Popular education represents a threat to the establishment in that it attempts to break the dependency relationships of society. The outcomes are aimed at bringing about a shift in the concentration power. Ross Kinsler makes a similar point in his article about theological education by extension (TEE) when he asks if TEE is service or subversion. He concludes that it is subversive, because it is trying to subvert the power structures of the church away from the hierarchically clergy centered church to a people-of-God-centered church.
O’Gorman says that popular education was "catapulted into the ’80s by an effervescent and disquieting socio-political awareness that the world, as it is lived by the oppressed poor, calls into question the world presented by the dominant powers in society." From the Base Communities of Paraiba, Brazil, in February, 1982, the following comment emerged.
There are two ways of getting to know life; from books and school, and from daily life. The knowledge of the "great ones" is a knowledge which we learn in the family, in school and in their organizations. The knowledge of the poor people is a knowledge which we learn in the family, in school and in the community. In the family, in school and in the organizations of the "great ones," as well as in our own family and school, the rule is: one commands and the others obey, one speaks and the others keep silent. We do this so often that we end up thinking that this is the normal way for things to happen. And everyone begins to act this way. But in the community things are different: we learn to liberate ourselves by thinking together, deciding together, and acting together.

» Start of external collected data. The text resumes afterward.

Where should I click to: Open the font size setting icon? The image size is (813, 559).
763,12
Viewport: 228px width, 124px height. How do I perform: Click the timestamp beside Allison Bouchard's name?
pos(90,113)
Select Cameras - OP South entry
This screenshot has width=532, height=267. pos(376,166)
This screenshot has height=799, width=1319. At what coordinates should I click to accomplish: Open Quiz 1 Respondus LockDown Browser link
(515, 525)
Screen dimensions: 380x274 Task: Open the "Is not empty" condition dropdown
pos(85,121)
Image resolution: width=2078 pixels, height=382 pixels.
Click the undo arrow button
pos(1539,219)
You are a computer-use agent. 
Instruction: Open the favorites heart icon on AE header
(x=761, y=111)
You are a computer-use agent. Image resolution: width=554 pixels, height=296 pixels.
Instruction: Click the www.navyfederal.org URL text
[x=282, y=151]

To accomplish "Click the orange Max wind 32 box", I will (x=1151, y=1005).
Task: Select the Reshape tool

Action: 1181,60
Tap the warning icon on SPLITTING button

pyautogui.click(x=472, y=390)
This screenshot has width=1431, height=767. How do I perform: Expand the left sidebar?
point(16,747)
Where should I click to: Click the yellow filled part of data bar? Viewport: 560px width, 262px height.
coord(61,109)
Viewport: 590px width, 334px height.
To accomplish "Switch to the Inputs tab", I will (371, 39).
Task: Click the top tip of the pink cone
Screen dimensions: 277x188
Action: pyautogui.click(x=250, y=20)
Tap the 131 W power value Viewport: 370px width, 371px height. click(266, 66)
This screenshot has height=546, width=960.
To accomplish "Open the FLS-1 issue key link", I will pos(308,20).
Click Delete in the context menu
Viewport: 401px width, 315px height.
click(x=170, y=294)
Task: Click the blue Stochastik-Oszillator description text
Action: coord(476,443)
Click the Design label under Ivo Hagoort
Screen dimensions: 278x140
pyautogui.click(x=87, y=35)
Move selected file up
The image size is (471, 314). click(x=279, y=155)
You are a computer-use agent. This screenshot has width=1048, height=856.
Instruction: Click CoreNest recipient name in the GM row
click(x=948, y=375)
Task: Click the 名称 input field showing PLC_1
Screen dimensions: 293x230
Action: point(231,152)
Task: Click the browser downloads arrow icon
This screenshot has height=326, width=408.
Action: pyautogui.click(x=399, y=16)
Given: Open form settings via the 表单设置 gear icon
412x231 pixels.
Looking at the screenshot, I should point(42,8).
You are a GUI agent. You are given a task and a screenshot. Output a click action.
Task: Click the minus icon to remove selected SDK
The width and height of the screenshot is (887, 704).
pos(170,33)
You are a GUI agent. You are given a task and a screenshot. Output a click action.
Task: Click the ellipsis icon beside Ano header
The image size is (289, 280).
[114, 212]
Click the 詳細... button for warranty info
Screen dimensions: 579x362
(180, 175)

O’Gorman notes that "popular education is for and by the common people." The language of the article is politically charged. This should not cause excessive concern because all of community life, whether in society or in the church, is political in nature. In looking at the church as community, it is important to assess the political dimensions of that life together. Shortly after the apostolic age, the church took on a form of political life with power residing at the top and the masses expected to be responsible to the decisions that flowed down. The attempts by the church to recover the understanding of the priesthood of all believers have not been too successful. The Reformers, though giving strong verbal assent to the doctrine, never altered totally the political structures of the church.
Education is still the key to power. However, education is still controlled by schools. Unless one has the right schooling labels, it is difficult to see oneself as having control over one’s life. The emergence of popular education in Brazil has some important lessons for the church, if it wants to break the existing power grip and return to the priesthood of all believers.